§ Excerpt provided:
-------------------------
I debated whether to begin the year on a positive note. I had fun with Oreos (more coming in that department, by the way). But now it’s time to get serious.
I posted this last May:
Alexs Pate, the author of Amistad, visited my college last year to speak about rap, writing and a whole mess of stuff that was on his mind. I ran across a one-sentence note I made during his talk:
Writers need an empathetic imagination with their characters.
Rephrase this as:
Teachers need an empathetic imagination with their students.
Of course I would add that textbook authors need this also.
So I’m using Stewart’s Calculus, Early Transcendentals (7th Edition; don’t get me started on editions). It’s my first time teaching Calculus 2 so I’m reading the text extra closely-in an attempt to model critical reading skills for my students and to imagine what will be easy, helpful, challenging and unhelpful as my students engage with the text.
On the surface, I imagine that about 90% of Calc texts are more or less identical. The curriculum has certainly converged. (heh) Limits, then derivatives, then integrals.
So it’s really only at the level of minute detail that most texts differ. Do these details matter? I’m gonna say yes. We are trying to get students to read the text. In order to convince them that this is a reasonable thing to do, we have to convince them that the text’s author gets them as the audience.
-------------------------
[Stored dataset items]
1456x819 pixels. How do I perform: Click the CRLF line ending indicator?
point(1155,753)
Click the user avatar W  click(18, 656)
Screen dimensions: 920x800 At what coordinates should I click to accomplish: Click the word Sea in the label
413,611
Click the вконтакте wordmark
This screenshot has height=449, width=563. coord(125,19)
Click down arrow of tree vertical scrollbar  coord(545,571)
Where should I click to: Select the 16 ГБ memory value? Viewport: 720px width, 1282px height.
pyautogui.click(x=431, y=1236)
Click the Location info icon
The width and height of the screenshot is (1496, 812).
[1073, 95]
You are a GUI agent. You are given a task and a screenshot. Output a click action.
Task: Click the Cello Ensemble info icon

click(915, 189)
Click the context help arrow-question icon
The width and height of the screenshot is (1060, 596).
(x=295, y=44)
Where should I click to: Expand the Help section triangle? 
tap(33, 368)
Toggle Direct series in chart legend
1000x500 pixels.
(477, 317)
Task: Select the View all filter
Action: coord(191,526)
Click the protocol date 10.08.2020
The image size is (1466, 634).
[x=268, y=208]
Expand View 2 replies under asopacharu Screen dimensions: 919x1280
-------------------------
§ Objectives:
a – Translate this sentence from the calculus teaching post into Spanish: "Teachers need an empathetic imagination with their students."
b – From the calculus teaching post, output everything from "I debated whether" down to "to get serious.".

§ Solution set:
a – Los docentes necesitan una imaginación empática con sus estudiantes.

b –
I debated whether to begin the year on a positive note. I had fun with Oreos (more coming in that department, by the way). But now it’s time to get serious.